La Marseillaise est notre diapason. La République française se règle et doit se régler, dans l’inconscient collectif, à cette vibration.
Il est possible d’objecter que les trois sujets sur lesquels elle souhaite voir la France manifester une autre souveraineté ne font pas l’objet d’un tabou et, qu’à ce titre, ils appartiennent au champ de ce qui peut être politisé sans remettre en cause l’identité nationale.

Il est possible d’en faire l’objet d’un débat.
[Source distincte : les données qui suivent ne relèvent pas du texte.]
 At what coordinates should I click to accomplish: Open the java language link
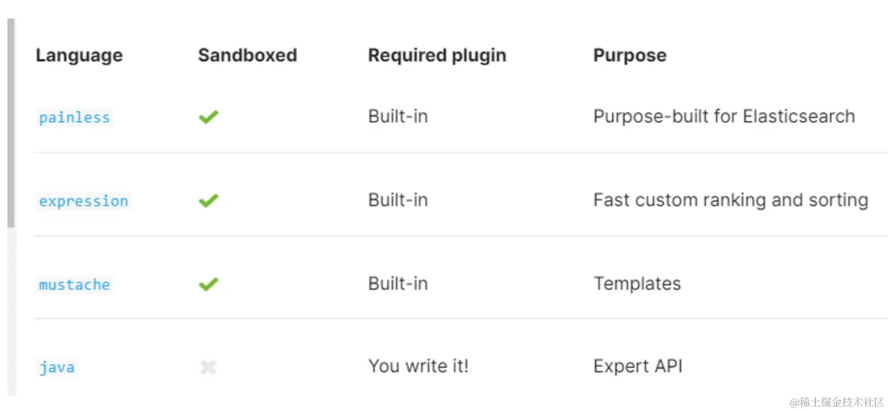57,368
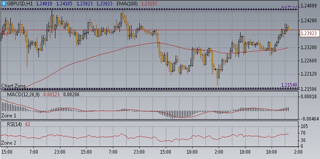Click the 1.24280 price axis label

tap(308, 21)
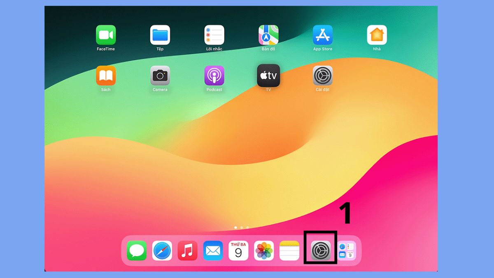Image resolution: width=494 pixels, height=278 pixels.
Task: Launch Safari from the dock
Action: pos(162,250)
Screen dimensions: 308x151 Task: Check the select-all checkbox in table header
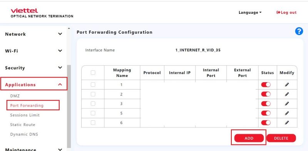tap(93, 73)
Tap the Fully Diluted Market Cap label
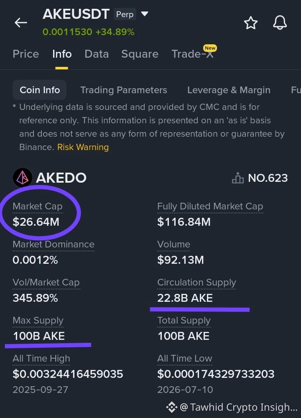This screenshot has width=301, height=418. 210,206
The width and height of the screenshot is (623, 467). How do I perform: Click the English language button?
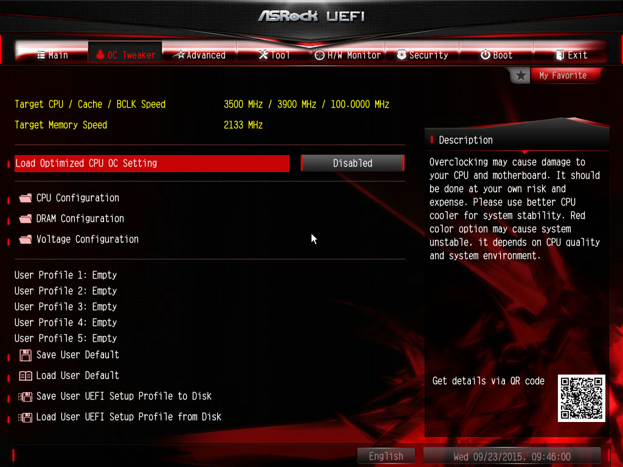386,456
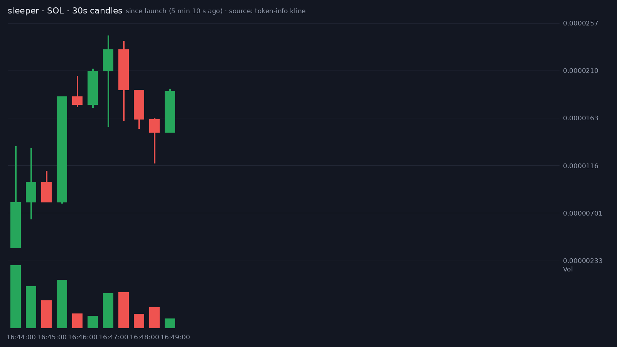Click the Vol label beside volume pane
Viewport: 617px width, 347px height.
tap(568, 269)
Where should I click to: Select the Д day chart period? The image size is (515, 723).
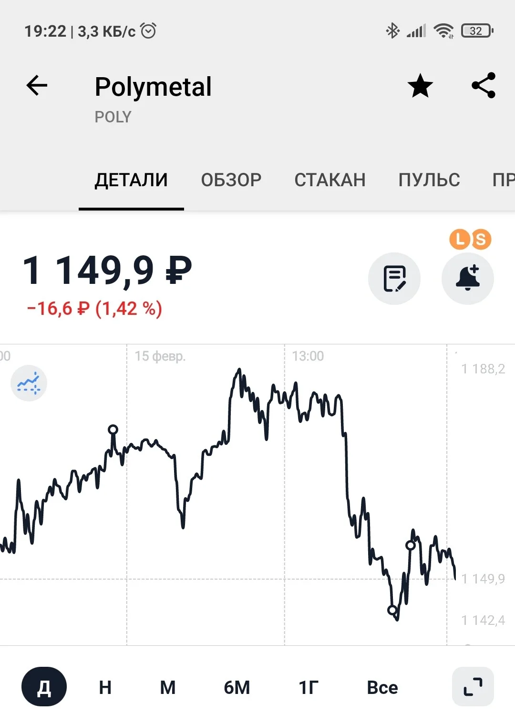(x=44, y=687)
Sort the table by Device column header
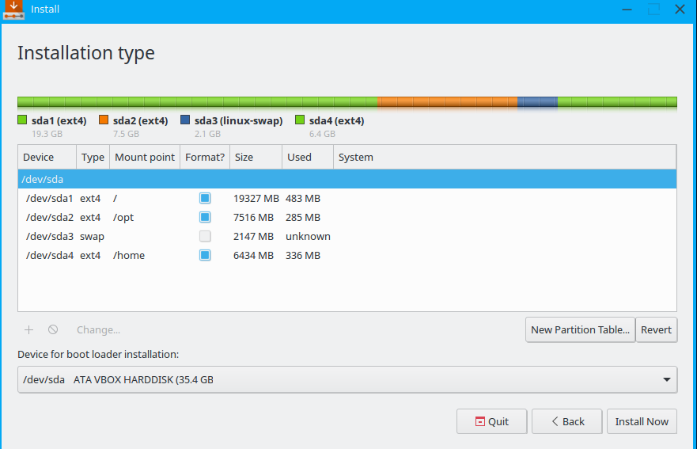Viewport: 697px width, 449px height. (47, 157)
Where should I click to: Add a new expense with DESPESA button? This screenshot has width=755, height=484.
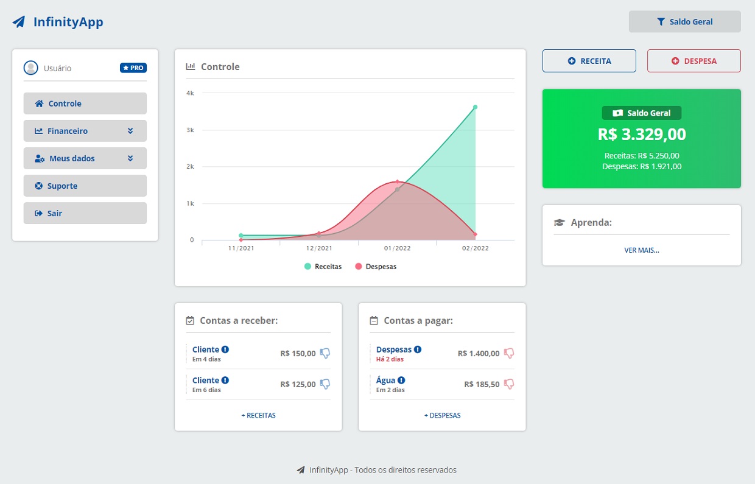tap(694, 61)
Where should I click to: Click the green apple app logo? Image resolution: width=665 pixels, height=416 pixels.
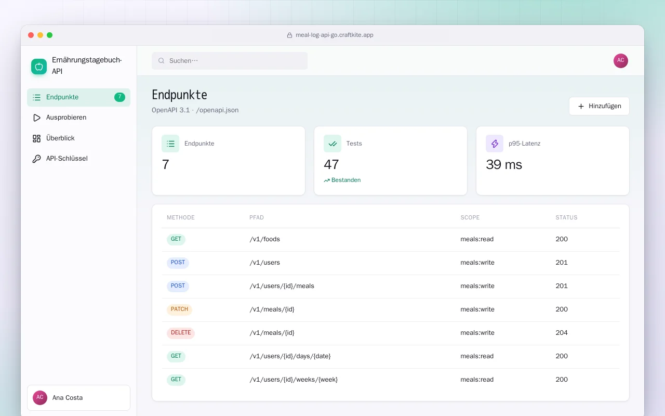coord(39,66)
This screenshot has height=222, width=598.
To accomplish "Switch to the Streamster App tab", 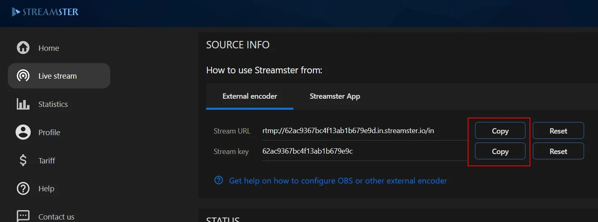I will [335, 96].
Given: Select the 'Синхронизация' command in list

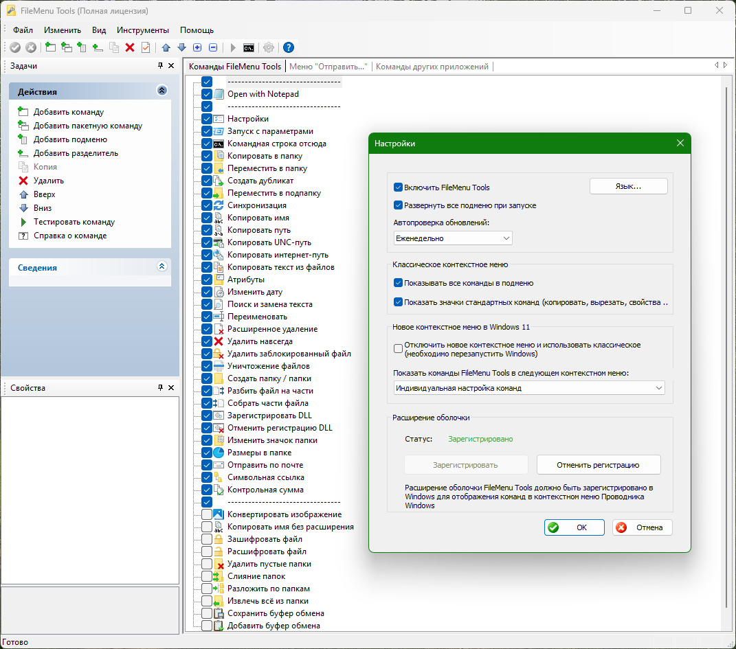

Mais opérer des telles ruptures est d’une portée qui engage le destin de la nation, plus gravement que le Brexit a affecté celui du Royaume Uni.

Altérer notre lien à l’Union Européenne, poser le bouclier qui assure notre sécurité et ne plus participer, auprès de nos amis et alliés, à permettre à l’Ukraine de se défendre contre la Russie contredit ce que dit notre hymne. Cela contredit ce que nous sommes. Cela contredit la République.

Que Marine Le Pen se le dise: car notre hymne, à l’instar de la Révolution qui a animé nos ancêtres, possède une résonance universelle. Les Ukrainiens combattant pour leur liberté et leur souveraineté agissent, vivent et meurent en accord avec le grande vibration que La Marseillaise a fait naître.


En revanche, les Russes, auxquels vont sa sympathie pour des raisons sans doute humainement complexes, personnifient la tyrannie.

Nous traversons une période de grand trouble moral, intellectuel. Nos institutions sont menacées.
Dans ce contexte, il est possible de se tromper de chemin. La France, humiliée, l’a fait en 1939, en perdant le fil de son histoire.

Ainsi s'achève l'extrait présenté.